## PROBLEM 1
Using the article on the See's Candies lawsuit, answer each question in a word or short phrase.
(a) Which court issued the ruling?
(b) Who filed the suit?
(c) How many judges were on the panel?
## PROBLEM 2
Translate this sentence from the article on the See's Candies lawsuit into Spanish: "The lawsuit alleges that See’s insufficient safety protocols led to a worker contracting COVID-19 and transmitting it to her husband, causing his death."
## PROBLEM 3
Turn the paragraph of the article on the See's Candies lawsuit that begins "In a published opinion" into a bulleted list of its main facts.

──────── SOURCE TEXT

See’s Candies Fails to Dismiss Worker Lawsuit Over Spouse’s Death from COVID

In See’s Candies Inc. et al. v. Superior Court of California for the County of Los Angeles, filed in the Court of Appeal of the State of California, Second Appellate District, a California appeals court in early January 2022 refused to grant See’s Candies Inc.’s demurrer in a case involving the death of an employee’s husband from the coronavirus. The lawsuit alleges that See’s insufficient safety protocols led to a worker contracting COVID-19 and transmitting it to her husband, causing his death. The suit claims that California’s Workers’ Compensation Act does not preempt these claims.

In a published opinion, the three-judge panel refused to dismiss the suit filed by Matilde Ek, saying while her own illness may have caused her husband’s injury and death, it is not “collateral to or derivative of it,” so the WCA doesn’t apply. See’s had sought a demurrer in the suit, arguing that the WCA is Ek’s only available remedy for her husband’s death under the derivative injury doctrine, which applies to injuries suffered by third parties.

────────────────
──────── ENTRIES SHOWN

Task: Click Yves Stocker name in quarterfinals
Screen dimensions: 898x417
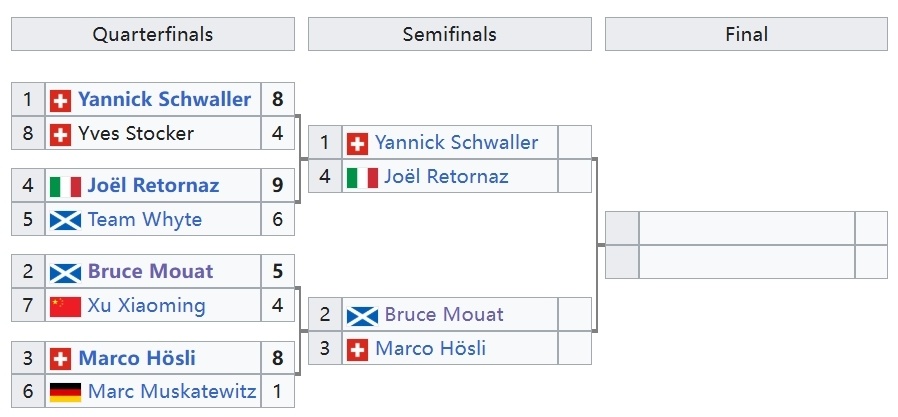Action: [x=136, y=134]
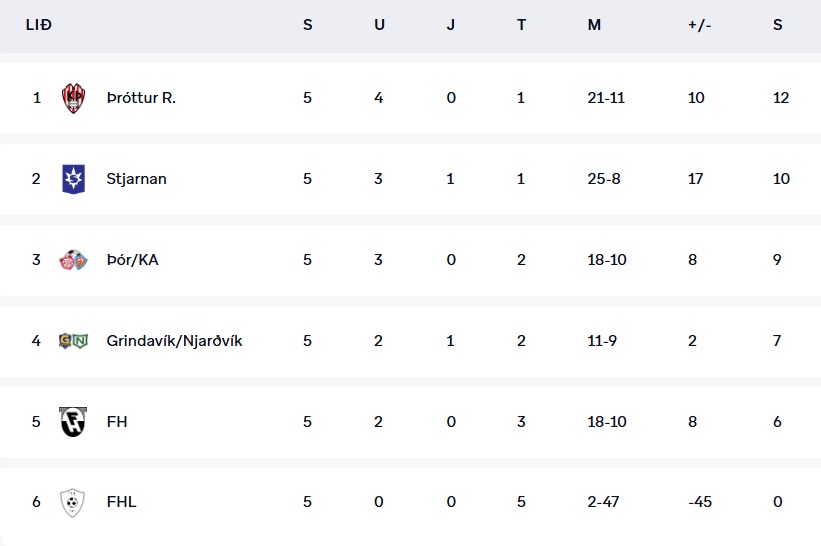This screenshot has height=546, width=821.
Task: Open the Þróttur R. team link
Action: click(141, 98)
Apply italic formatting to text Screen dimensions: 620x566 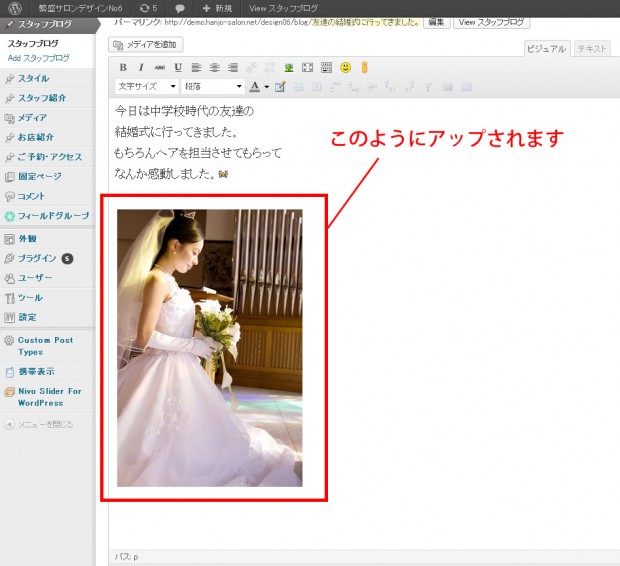pyautogui.click(x=141, y=68)
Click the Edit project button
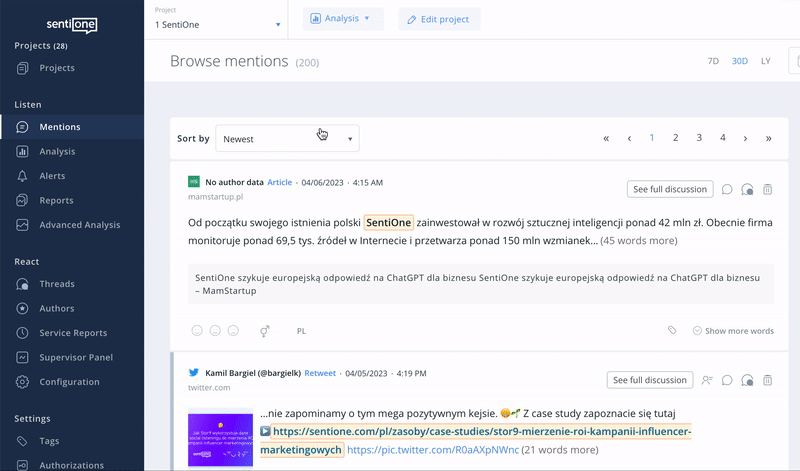Screen dimensions: 800x471 click(x=439, y=19)
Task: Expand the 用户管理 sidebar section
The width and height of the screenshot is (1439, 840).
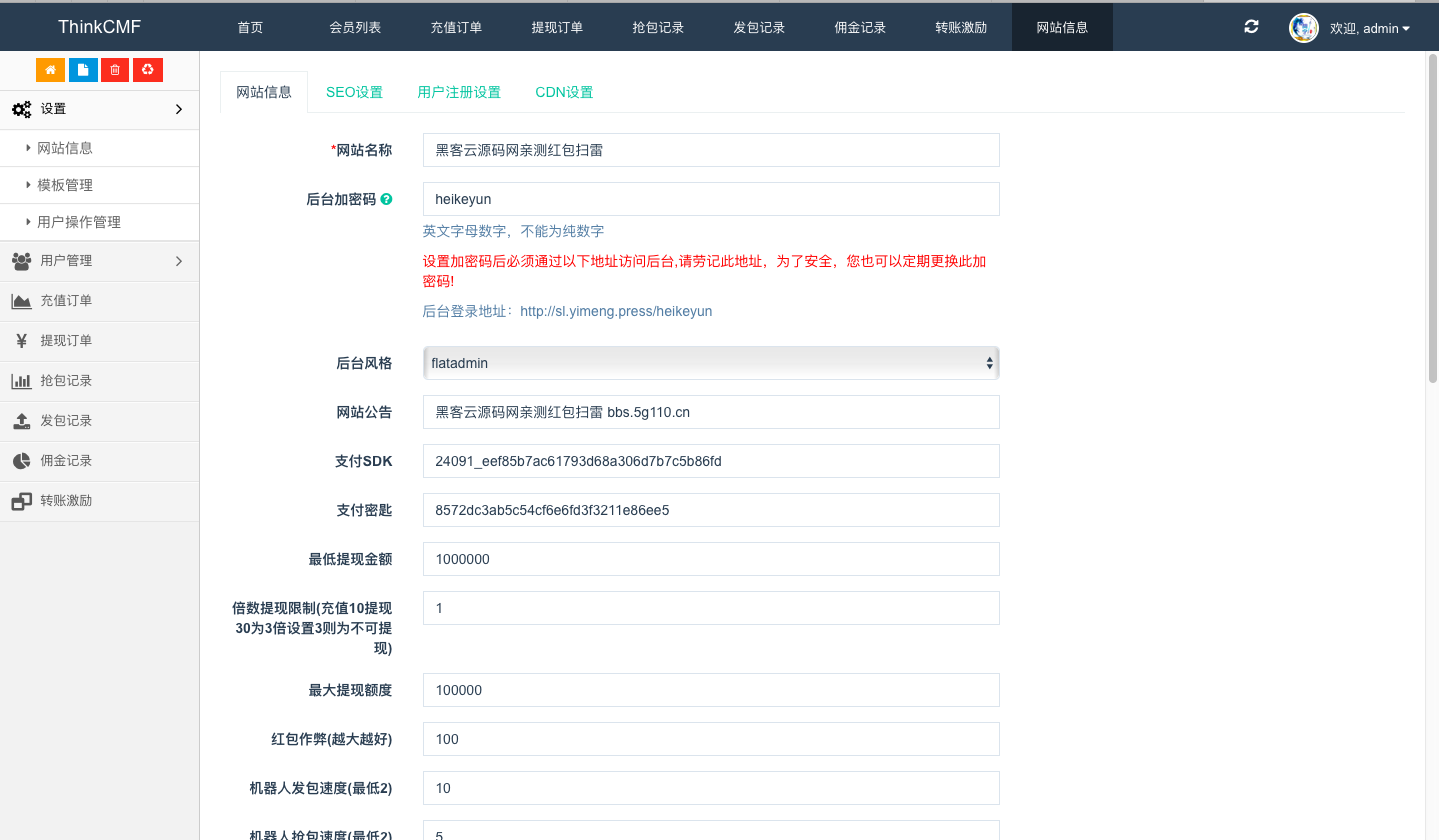Action: point(100,261)
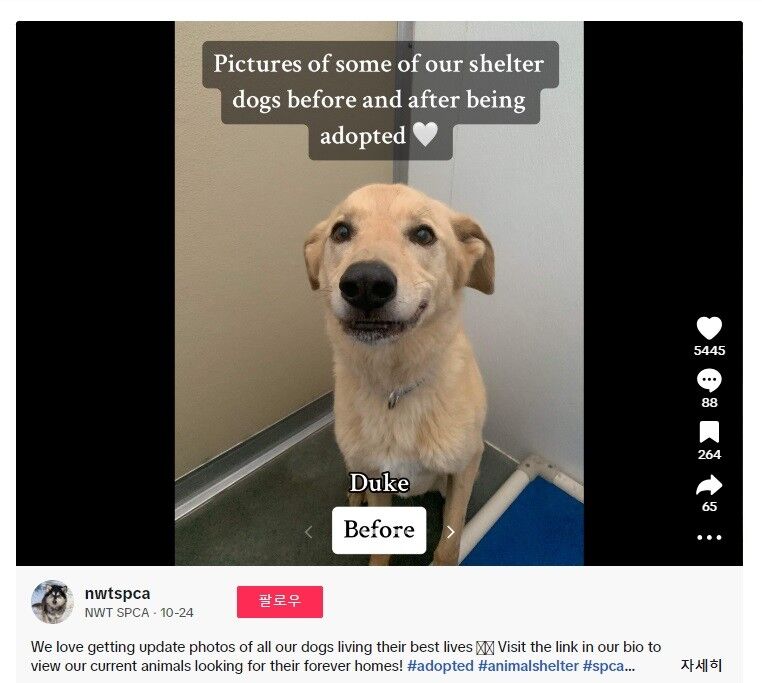Image resolution: width=762 pixels, height=683 pixels.
Task: Click the 88 comments count
Action: [709, 403]
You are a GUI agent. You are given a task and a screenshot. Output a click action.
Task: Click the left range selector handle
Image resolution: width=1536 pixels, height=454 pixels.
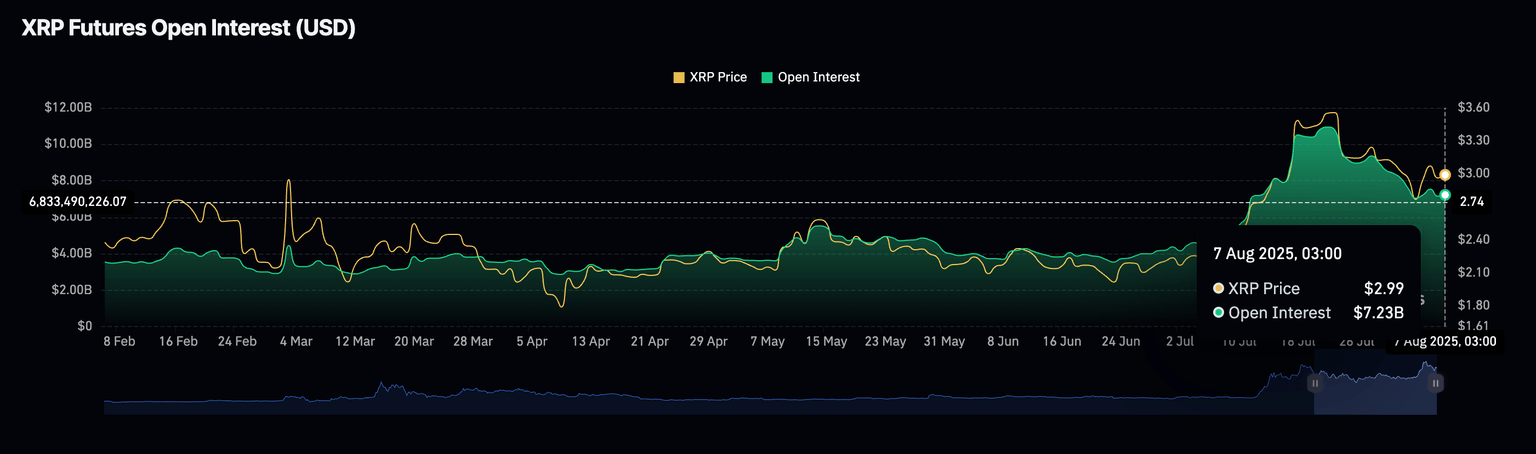(1315, 382)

────────────────

## OUTPUT 1
(a) The Court of Appeal of the State of California, Second Appellate District
(b) Matilde Ek
(c) Three

## OUTPUT 2
La demanda alega que los protocolos de seguridad insuficientes de See’s llevaron a que una trabajadora contrajera COVID-19 y se lo transmitiera a su esposo, lo que causó su muerte.

## OUTPUT 3
- A three-judge panel, in a published opinion, refused to dismiss Matilde Ek's suit.
- The panel said her own illness may have caused her husband's injury and death, but it is not "collateral to or derivative of it," so the WCA doesn't apply.
- See's had sought a demurrer, arguing that the WCA is Ek's only available remedy for her husband's death.
- See's based this on the derivative injury doctrine, which applies to injuries suffered by third parties.